**YOUR ASSIGNMENT**
Each line in the records below, from the one that contains "The height and width of the screenshot is (998, 1204)." to the one that contains "Task: Click the Min price input field", should be reproduced exactly, the first and last included.

[Entries taken from a collection]

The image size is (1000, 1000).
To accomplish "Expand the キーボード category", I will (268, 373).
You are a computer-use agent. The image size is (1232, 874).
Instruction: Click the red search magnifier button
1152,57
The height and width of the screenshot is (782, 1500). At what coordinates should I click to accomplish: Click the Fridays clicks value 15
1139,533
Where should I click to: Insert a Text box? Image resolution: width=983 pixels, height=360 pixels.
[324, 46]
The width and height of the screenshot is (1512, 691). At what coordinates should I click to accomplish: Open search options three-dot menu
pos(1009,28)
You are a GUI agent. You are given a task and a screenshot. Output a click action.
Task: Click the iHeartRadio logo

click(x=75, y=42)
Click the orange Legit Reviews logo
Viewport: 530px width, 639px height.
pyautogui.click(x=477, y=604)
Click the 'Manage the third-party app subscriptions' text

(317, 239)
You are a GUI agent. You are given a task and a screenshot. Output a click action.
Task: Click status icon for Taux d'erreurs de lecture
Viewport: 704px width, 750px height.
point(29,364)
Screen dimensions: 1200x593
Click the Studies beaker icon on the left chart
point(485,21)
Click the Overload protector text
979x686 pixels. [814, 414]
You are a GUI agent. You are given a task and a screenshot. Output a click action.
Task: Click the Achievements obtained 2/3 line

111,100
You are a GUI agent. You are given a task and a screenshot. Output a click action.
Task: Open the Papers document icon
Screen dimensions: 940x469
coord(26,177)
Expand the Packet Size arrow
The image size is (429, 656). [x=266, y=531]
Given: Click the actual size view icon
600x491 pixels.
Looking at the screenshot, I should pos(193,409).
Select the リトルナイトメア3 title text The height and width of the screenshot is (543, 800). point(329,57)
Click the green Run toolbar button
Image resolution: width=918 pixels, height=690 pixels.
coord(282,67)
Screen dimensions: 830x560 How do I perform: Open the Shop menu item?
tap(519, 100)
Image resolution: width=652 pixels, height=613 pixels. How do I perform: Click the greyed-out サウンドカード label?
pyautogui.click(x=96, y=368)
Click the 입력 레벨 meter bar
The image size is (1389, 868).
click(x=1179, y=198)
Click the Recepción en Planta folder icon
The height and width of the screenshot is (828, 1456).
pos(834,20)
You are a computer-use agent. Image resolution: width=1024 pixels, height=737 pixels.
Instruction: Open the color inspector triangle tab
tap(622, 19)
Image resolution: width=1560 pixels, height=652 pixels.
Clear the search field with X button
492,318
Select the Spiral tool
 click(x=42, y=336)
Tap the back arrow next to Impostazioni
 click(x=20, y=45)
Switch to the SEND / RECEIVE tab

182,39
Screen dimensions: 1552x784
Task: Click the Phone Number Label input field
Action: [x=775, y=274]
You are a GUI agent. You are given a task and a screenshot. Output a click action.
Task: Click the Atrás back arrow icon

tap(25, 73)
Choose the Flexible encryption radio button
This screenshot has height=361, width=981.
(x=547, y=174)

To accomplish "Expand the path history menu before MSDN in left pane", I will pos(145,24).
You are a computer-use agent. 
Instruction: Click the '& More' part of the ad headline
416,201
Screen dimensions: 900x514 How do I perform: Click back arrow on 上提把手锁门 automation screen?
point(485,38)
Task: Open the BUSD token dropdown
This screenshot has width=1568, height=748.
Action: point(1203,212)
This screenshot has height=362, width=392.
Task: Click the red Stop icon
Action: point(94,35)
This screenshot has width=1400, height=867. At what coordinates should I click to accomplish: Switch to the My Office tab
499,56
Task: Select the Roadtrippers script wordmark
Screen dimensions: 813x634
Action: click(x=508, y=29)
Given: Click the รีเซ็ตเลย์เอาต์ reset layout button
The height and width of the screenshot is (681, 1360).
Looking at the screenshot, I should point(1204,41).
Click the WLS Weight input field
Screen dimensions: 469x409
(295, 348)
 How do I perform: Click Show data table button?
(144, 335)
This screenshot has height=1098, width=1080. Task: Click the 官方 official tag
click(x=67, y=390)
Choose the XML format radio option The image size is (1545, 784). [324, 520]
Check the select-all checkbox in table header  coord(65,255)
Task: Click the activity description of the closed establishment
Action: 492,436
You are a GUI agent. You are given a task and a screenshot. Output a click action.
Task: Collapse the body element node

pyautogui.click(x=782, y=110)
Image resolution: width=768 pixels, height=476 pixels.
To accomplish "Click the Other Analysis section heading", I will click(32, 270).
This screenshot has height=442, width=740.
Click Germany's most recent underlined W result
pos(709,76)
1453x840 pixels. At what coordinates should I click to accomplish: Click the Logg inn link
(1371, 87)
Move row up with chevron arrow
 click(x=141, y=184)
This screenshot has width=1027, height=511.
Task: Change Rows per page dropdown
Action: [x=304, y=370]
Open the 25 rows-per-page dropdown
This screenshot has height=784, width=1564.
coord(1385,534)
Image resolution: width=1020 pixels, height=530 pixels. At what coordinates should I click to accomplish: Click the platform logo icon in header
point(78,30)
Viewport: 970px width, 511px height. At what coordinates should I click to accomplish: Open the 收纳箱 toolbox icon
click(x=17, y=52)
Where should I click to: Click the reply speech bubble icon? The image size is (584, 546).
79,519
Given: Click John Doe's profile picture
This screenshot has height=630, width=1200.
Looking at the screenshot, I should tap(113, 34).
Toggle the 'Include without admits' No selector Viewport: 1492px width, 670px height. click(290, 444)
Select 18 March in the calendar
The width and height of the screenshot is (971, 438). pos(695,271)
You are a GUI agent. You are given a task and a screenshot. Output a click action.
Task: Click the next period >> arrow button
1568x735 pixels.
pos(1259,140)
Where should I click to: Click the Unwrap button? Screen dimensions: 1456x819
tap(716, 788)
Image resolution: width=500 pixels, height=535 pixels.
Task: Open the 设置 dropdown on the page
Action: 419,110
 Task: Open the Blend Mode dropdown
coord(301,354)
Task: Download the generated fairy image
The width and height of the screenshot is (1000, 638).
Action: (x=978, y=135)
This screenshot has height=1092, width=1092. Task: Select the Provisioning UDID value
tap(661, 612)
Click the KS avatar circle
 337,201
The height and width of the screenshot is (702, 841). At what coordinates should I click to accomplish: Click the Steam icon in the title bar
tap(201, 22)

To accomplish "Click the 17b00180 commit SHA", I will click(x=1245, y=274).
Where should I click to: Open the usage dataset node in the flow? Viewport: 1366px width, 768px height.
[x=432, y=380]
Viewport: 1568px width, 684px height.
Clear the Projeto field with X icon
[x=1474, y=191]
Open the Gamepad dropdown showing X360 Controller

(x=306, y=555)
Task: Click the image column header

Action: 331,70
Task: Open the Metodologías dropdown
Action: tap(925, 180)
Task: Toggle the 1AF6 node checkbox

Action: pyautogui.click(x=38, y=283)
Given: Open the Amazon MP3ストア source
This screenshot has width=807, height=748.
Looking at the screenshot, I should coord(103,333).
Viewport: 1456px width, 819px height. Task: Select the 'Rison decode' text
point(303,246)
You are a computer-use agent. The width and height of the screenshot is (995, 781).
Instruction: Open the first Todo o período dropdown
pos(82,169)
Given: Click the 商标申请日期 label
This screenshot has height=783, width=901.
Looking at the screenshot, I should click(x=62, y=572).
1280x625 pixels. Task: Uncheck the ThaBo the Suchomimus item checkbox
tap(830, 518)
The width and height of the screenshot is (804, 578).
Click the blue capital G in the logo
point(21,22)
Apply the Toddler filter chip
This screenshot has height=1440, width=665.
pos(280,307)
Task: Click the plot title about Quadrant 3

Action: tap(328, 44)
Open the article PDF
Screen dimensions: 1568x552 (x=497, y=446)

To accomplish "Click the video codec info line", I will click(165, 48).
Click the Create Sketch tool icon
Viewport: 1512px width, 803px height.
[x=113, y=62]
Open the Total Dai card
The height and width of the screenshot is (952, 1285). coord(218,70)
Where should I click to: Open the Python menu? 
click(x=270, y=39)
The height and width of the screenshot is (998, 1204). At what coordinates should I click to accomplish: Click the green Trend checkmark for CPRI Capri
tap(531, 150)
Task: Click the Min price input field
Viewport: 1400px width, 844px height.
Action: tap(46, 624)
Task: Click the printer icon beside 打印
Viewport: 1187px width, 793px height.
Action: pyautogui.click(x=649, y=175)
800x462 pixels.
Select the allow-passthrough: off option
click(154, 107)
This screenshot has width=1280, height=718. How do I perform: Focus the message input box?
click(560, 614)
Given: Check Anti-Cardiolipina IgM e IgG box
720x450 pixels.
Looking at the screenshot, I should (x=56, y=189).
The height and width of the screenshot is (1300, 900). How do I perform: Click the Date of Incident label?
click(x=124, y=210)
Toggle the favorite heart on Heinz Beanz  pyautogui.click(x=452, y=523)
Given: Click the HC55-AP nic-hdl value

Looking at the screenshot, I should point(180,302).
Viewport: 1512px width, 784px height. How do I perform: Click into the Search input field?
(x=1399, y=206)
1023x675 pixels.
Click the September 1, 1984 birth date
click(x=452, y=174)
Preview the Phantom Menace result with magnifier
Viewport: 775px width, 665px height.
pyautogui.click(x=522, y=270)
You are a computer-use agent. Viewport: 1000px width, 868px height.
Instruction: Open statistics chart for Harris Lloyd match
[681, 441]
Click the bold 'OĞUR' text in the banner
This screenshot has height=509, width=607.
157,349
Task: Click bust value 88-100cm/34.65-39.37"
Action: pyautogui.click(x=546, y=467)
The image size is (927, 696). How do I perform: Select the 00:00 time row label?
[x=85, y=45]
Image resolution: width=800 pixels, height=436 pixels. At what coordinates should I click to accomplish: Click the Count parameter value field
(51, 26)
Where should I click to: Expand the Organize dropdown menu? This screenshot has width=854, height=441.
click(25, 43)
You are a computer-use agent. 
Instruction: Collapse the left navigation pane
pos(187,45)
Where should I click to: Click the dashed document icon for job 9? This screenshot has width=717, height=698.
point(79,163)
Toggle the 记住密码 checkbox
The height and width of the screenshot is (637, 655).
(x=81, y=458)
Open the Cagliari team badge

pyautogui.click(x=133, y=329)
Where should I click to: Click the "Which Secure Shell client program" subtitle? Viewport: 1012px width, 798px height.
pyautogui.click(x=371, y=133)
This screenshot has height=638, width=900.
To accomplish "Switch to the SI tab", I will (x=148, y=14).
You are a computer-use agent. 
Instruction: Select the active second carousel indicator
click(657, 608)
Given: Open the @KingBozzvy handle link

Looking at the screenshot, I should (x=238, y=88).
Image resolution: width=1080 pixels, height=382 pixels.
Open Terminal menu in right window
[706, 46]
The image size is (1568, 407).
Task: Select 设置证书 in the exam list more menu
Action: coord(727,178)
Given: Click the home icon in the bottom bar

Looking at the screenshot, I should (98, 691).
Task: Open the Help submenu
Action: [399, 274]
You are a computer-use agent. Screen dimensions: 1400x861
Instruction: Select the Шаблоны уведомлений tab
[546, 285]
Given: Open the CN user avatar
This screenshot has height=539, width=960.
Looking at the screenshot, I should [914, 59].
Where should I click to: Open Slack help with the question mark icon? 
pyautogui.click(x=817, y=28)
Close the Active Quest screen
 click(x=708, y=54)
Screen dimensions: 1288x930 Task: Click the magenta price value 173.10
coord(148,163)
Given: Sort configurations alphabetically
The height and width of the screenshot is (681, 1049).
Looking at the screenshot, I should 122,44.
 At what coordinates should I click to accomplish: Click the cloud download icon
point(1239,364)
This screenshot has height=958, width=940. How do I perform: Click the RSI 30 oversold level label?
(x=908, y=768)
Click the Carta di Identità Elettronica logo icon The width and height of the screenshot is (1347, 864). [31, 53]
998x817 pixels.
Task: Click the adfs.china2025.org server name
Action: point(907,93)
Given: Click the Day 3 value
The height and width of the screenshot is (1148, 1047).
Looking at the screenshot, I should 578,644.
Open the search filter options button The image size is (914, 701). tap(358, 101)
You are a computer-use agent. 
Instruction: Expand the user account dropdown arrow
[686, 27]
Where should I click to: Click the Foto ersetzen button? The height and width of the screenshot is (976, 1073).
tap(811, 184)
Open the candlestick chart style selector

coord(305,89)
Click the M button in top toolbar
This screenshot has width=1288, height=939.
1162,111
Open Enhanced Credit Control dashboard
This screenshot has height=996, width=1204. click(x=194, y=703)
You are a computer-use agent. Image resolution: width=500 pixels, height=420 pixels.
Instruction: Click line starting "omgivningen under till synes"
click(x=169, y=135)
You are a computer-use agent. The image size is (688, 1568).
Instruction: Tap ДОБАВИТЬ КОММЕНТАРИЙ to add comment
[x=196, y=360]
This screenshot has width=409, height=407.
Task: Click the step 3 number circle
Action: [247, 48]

**TASK RESULT**
The height and width of the screenshot is (998, 1204). At what coordinates should I click to accomplish: Click the green Trend checkmark for CPRI Capri
tap(531, 150)
Task: Click the Min price input field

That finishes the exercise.